Commencement speaker aims to inspire

By Kimberly Anderson

The members of this year’s graduating class are now finishing up their last semester at Fitchburg State College, cramming for finals and wondering what the future will hold for them. And this year’s commencement speaker can relate to what exactly the soon-to-be graduates are going through.

Dr. Patrice K. Nicholas, an alumna of Fitchburg State College and current director of Global Health and Academic Partnerships at Brigham and Women’s Hospital, will deliver the address at Fitchburg State College’s 114th Commencement on May 22 at 10 a.m.

Fitchburg State College expects to award nearly 800 degrees at the undergraduate and graduate commencements. The graduate commencement will be held at 6:30 p.m. on May 20.

“I’m so honored by getting the opportunity to give the commencement address,” said Nicholas. “I feel like I’ve come full circle, having graduated from Fitchburg State College and now coming back to speak at graduation.”

Nicholas received her bachelor’s degree in nursing in 1977.  After completing her bachelor’s at Fitchburg State, she went on to earn a master’s and then a doctorate in nursing science, both from Boston University. Nicholas also completed a postdoctoral fellowship at Harvard University School of Public Health, focusing her research on HIV/AIDS and quality of life in chronic illness. During her fellowship, she completed a master of public health degree in international health at the Harvard School of Public Health.

Throughout her career in the medical field, Nicholas said, Fitchburg State College has been her biggest influence.

“One thing I want to tell the graduating class is that graduation is a movement of great success,” Nicholas said. “Fitchburg State has impacted everything I’ve done, from faculty members to friendships I remain connected with.”

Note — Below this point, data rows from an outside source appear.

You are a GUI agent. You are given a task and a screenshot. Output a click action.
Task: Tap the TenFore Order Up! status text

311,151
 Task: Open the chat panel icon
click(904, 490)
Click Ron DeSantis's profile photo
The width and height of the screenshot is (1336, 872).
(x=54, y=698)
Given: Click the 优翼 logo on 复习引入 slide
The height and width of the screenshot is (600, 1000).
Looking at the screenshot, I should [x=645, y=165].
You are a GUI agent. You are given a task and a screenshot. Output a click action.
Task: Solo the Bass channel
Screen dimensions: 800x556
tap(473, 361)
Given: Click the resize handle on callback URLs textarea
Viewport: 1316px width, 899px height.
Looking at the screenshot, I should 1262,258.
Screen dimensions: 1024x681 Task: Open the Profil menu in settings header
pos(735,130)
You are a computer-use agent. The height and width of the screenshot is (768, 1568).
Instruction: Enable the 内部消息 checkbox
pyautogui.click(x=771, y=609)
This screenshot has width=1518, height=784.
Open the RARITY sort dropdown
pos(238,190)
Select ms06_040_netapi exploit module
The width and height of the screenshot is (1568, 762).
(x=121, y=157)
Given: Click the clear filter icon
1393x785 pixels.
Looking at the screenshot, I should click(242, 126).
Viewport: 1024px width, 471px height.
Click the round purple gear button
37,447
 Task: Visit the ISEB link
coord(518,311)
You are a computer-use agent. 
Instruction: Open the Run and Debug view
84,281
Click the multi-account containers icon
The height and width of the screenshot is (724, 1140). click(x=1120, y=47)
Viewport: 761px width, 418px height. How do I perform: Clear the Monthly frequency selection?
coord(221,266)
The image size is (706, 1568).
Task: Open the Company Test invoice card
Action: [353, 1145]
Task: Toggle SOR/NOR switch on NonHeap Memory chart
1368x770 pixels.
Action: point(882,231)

Along with her current position at Brigham and Women’s Hospital, Nicholas is also a professor at the Massachusetts General Hospital Institute of Health Professions School of Nursing in Boston.  When Nicholas is not teaching, she is traveling; she has traveled the world researching HIV and AIDS as well as the quality of life with chronic illness.

Nicholas said she has already started writing her commencement speech, and she hopes to make it memorable.

“Commencement speeches are so important,” said Nicholas. “I remember my graduation and they leave such an impact.

“In my speech, I’m going to describe my own graduation and talk about the importance of being a citizen to the world and the importance of giving back locally, regionally and internationally.”

Nicholas has been recognized for her work through numerous awards and has conducted numerous research studies related to quality of life in HIV/AIDS and neuropathy-related symptoms in HIV. Most recently, she was selected as a Fellow of the American Academy of Nursing in 2008.

Nicholas has also authored more than 80 peer-reviewed research and clinical manuscripts, texts, chapters and monographs related to nursing, health care, and global health.